═══ TEXTAUSZUG ═══

Lässt man den RS Q8 ohne Last laufen, schaltet er den Verbrenner ab. Im Bereich zwischen 55 und 160 km/h rollt er bis zu 40 Sekunden lang ganz ohne Abgase. Erfordert es die Situation, schaltet das Mild-Hybrid-System den Motor kaum spürbar wieder an. Eine kuriose Funktion in einem Performance-Modell. Audi regelt serienmäßig bei 250, optional bei 280 oder 305 km/h ab. Das stille Segeln passt aber gut zum ruhigen Gleiten.
Es muss ja nicht immer Krawall sein. Die kompakten RS-Geschwister machen viel mehr Radau, weil das zu ihrer Zeit noch möglich war. Der RS Q8 fährt schon in der aktuell lautesten Klasse, verhält sich aber vergleichsweise leise. Nicht schlimm, der Klang des Motors ist gut gelungen. Nicht zu aufdringlich, aber böse genug.

═══ DATENAUSZUG ═══

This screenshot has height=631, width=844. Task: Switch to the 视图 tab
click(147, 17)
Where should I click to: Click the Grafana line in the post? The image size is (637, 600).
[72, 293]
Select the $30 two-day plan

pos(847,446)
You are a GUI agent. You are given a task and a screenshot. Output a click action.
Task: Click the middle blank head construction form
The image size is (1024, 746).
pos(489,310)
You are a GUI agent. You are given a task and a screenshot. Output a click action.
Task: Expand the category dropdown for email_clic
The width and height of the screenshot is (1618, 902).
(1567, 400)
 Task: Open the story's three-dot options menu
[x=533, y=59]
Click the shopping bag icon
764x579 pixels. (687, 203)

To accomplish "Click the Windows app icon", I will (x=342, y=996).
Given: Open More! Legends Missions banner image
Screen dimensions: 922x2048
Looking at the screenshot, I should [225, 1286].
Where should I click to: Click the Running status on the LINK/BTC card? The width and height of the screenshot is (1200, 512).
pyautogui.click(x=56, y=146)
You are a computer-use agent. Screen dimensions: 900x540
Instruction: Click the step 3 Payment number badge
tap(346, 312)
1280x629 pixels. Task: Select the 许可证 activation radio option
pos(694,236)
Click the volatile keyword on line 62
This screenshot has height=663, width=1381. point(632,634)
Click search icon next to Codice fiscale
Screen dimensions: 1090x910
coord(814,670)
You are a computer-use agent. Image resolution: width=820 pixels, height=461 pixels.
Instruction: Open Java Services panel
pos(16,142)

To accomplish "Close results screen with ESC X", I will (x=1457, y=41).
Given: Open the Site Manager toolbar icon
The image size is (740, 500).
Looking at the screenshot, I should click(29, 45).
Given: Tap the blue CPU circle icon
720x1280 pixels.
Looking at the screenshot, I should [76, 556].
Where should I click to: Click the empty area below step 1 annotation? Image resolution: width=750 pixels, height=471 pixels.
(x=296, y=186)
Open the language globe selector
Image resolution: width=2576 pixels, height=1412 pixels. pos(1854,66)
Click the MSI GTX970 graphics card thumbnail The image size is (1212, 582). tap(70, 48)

═══

* [AUFGABE]:
Beantworte bitte kurz drei Fragen zum Text über den Audi RS Q8:
(a) In welchem Geschwindigkeitsbereich und wie lange rollt der RS Q8 ganz ohne Abgase?
(b) Bei welchen Geschwindigkeiten regelt Audi serienmäßig und optional ab?
(c) Wie wird der Klang des Motors beschrieben?

* [ANTWORT]:
(a) Zwischen 55 und 160 km/h, bis zu 40 Sekunden lang.
(b) Serienmäßig bei 250 km/h, optional bei 280 oder 305 km/h.
(c) Als gut gelungen, nicht zu aufdringlich, aber böse genug.